CASSIOPE

CASSIOPE

CASSIOPE launches on a Falcon 9 v1.1
Mission type	Technology Communications Research
Operator	University of Calgary
COSPAR ID	2013-055A
SATCAT no.	39265
Website	http://www.asc-csa.gc.ca/eng/satellites/cassiope.asp
Mission duration	Primary mission: 18 months [1] Design life: 2 years [2] [3] Elapsed: 12 years, 3 months, 16 days
Orbits completed	53807 [4]
Spacecraft properties
Bus	MAC-200
Manufacturer	MDA (prime) Magellan Aerospace (subcontractor) Com Dev (subcontractor)
Launch mass	481 kg (1,060 lb) [5]
Dimensions	180×125 cm (71×49 in) [3]
Power	5 solar panels generating up to 600 W [3]
Start of mission
Launch date	September 29, 2013, 16:00 (2013-09-29UTC16Z) UTC
Rocket	Falcon 9 v1.1
Launch site	Vandenberg SLC-4E
Contractor	SpaceX
Orbital parameters
Reference system	Geocentric
Regime	Low Earth
Semi-major axis	7,063 km (4,389 mi) [4]
Eccentricity	0.0526838 [4]
Perigee altitude	320 km (200 mi) [4]
Apogee altitude	1,064.2 km (661.3 mi) [4]
Inclination	80.9604 degrees [4]
Period	98.46 minutes [4]
RAAN	349.3323 degrees [4]
Argument of perigee	335.9358 degrees [4]
Mean anomaly	21.8 degrees [4]
Mean motion	14.6254 [4]
Epoch	January 30, 2024, 12:46:11 UTC [4]

Cascade, Smallsat and Ionospheric Polar Explorer (CASSIOPE), is a Canadian Space Agency (CSA) multi-mission satellite operated by the University of Calgary. The mission development and operations from launch to February 2018 was funded through CSA and the Technology Partnerships Canada program. In February 2018 CASSIOPE became part of the European Space Agency's Swarm constellation through the Third-Party Mission Program, known as Swarm Echo, or Swarm-E. It was launched September 29, 2013, on the first flight of the SpaceX Falcon 9 v1.1 launch vehicle. CASSIOPE is the first Canadian hybrid satellite to carry a dual mission in the fields of telecommunications and scientific research. The main objectives are to gather information to better understand the science of space weather, while verifying high-speed communications concepts through the use of advanced space technologies.

☆ ☆ ☆ ☆

Things to do
a) Answer these questions using the CASSIOPE article:
(i) From which launch site did CASSIOPE lift off?
(ii) Under what name did CASSIOPE join the European Space Agency's Swarm constellation in February 2018?
(iii) What was the satellite's launch mass in kilograms?
b) According to the CASSIOPE article, CASSIOPE carries a dual mission. In one to three sentences, explain what its two fields are and what each is meant to accomplish.

Data shown
☆ ☆ ☆ ☆

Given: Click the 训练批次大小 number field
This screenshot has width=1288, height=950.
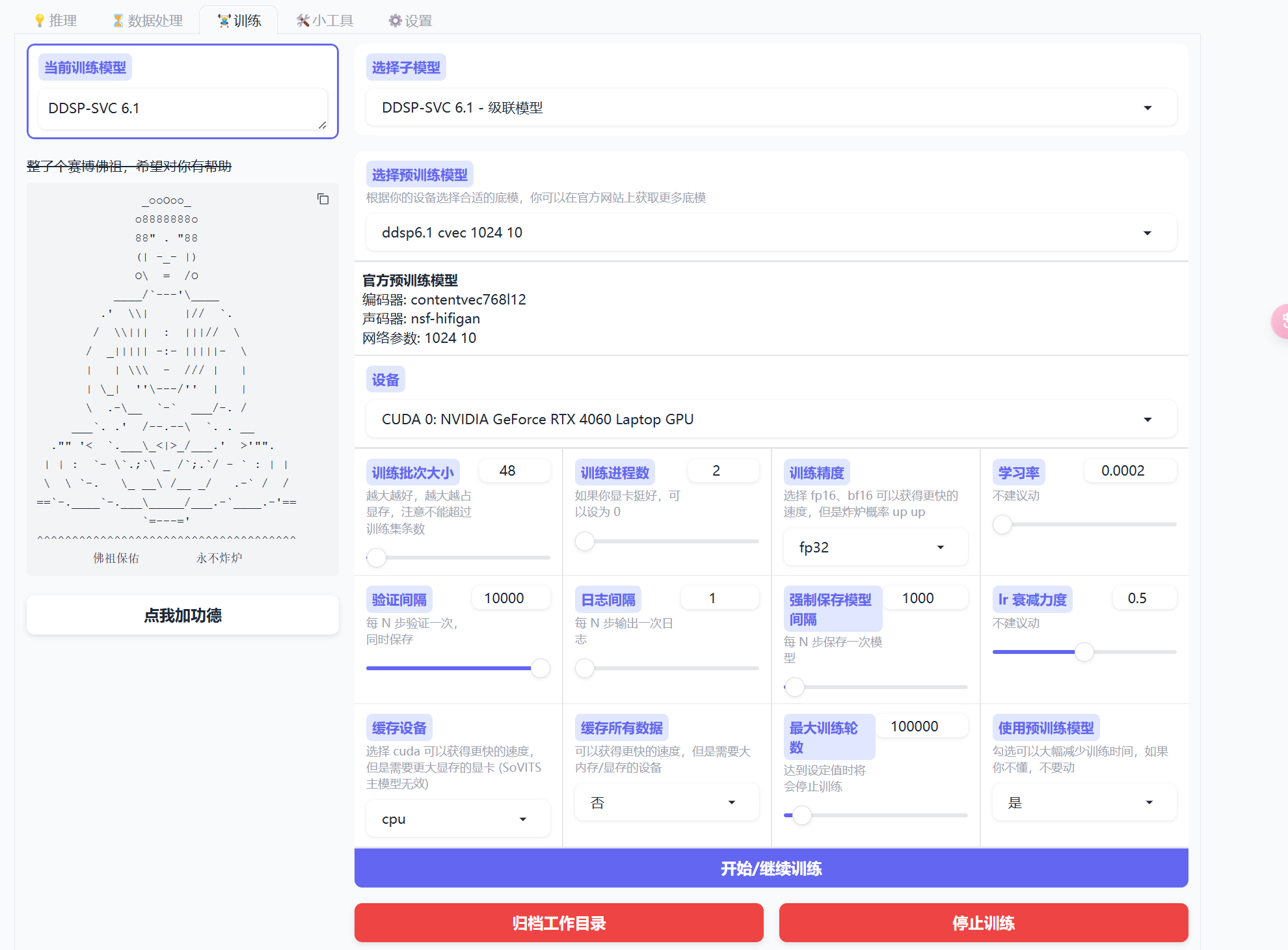Looking at the screenshot, I should click(x=514, y=471).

☆ ☆ ☆ ☆

Solutions in order
a)
(i) Vandenberg SLC-4E
(ii) Swarm Echo, or Swarm-E
(iii) 481 kg

b) CASSIOPE's dual mission covers scientific research and telecommunications. The research side gathers information to better understand the science of space weather. The telecommunications side verifies high-speed communications concepts through the use of advanced space technologies.